Why we should not enable a slow DFA by default

[Richard Andrew Cattermole (Rikki)]

Today I had a question: what if I made the fast DFA engine 
support multiple passes to see if additional executions would 
catch more interprocedural issues? What would the cost be in 
doing so?

For reference please see my last months post on [Type System 
Analysis 
Algorithms](https://forum.dlang.org/thread/waerqsesrohtokjctnyj@forum.dlang.org), for definitions.

The fast DFA engine is a single forward pass, more commonly known 
as a structural definition algorithm. This makes it O(1) in terms 
of cost to your code.

## Methodology

The codebase I was running on is my big 100k LOC that I have been 
using to verify the fast DFA engine against, and normally builds 
in 4.2-4.3s when dmd is built with ldc with optimisations. It has 
25643 functions that the fast DFA is allowed to analyse.

The multi-pass call occurred after all semantic analysis phases 
had been completed. This approach has been referred to by me as 
"semantic 4".

## Results

Firstly, the results of the test, only one additional pass made 
any difference; after that, it completed without any new 
information being able to be taken into account.

Not all functions in the codebase benefit from the multi-pass 
design; 19048 were able to be fully analysed in the original 
execution during semantic 3.

The first pass took 156ms to complete 6595 functions.

The second pass took 30ms to complete 1103 functions.

After the second pass, the iterator stops due to no work being 
completed.

So 17% of the functions in the second pass as first, and the 
predicted time with this percentage is around 27ms.

No reports were generated in any execution of the fast DFA engine 
for this code base.

No reports were fixed during the usage of the multi-pass design.

### Compared to a slow DFA

Slower DFA's such as those that use chaotic iteration for their 
TSAA, are known to be exponential in cost.

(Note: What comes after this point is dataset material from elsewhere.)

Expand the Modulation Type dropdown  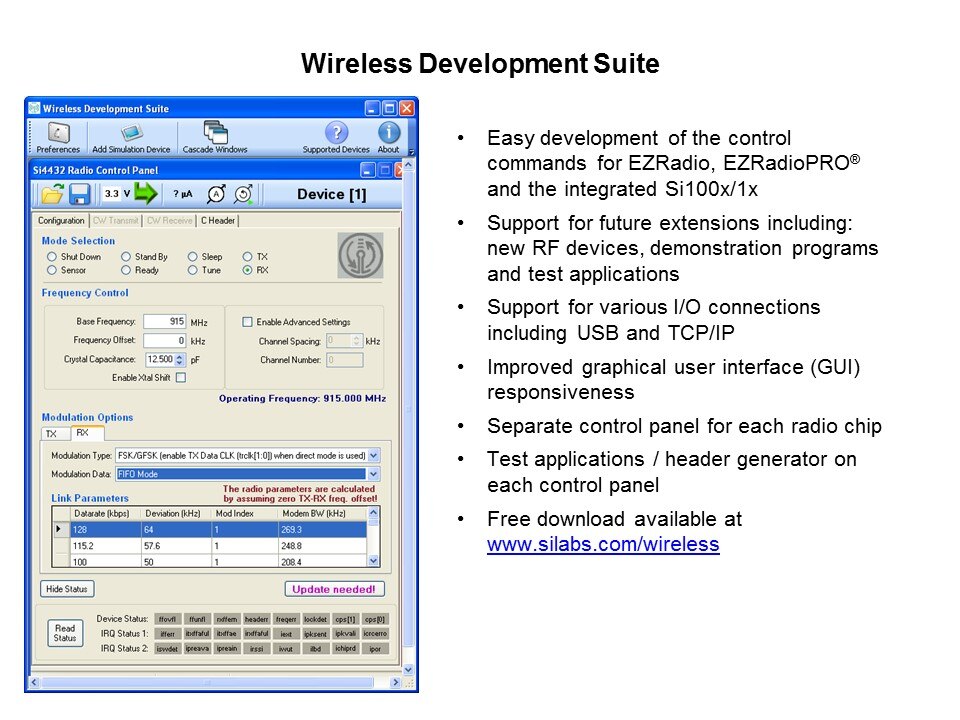[x=373, y=455]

This is due to a foundational principle of feeding outputs back 
into inputs, such as with loops until they converge into a fixed 
point that doesn't change.

For this reason, we can do a very guestimate number of how long 
it could take for 6595 functions.

Assuming that cost is ``O(n²)`` per function, that 156ms would be 
2.4 seconds.

In practice, we should only be considering a loop ``O(n²)``; 
however, for each nested loop, we should be adding a ``+ 1`` to 
that exponent. So as guestimates go, it isn't going to be too far 
off.

## Conclusion

At this point, I am unconvinced that adding a second pass in the 
form of semantic 4 would be worth my time implementing. It may 
become necessary to resolve a borrow checker that would need much 
stronger guarantees than escape analysis.

What this post kinda shows, is why I am working on the fast DFA 
engine, rather than cracking open [Principles of Abstract 
Interpretation](https://www.amazon.com/gp/product/0262044900) and 
going to town to get us a proven sound static analyser. Even once 
it is built, there will be a lot of times when it won't be 
desirable. Making it opt-in would be a better default.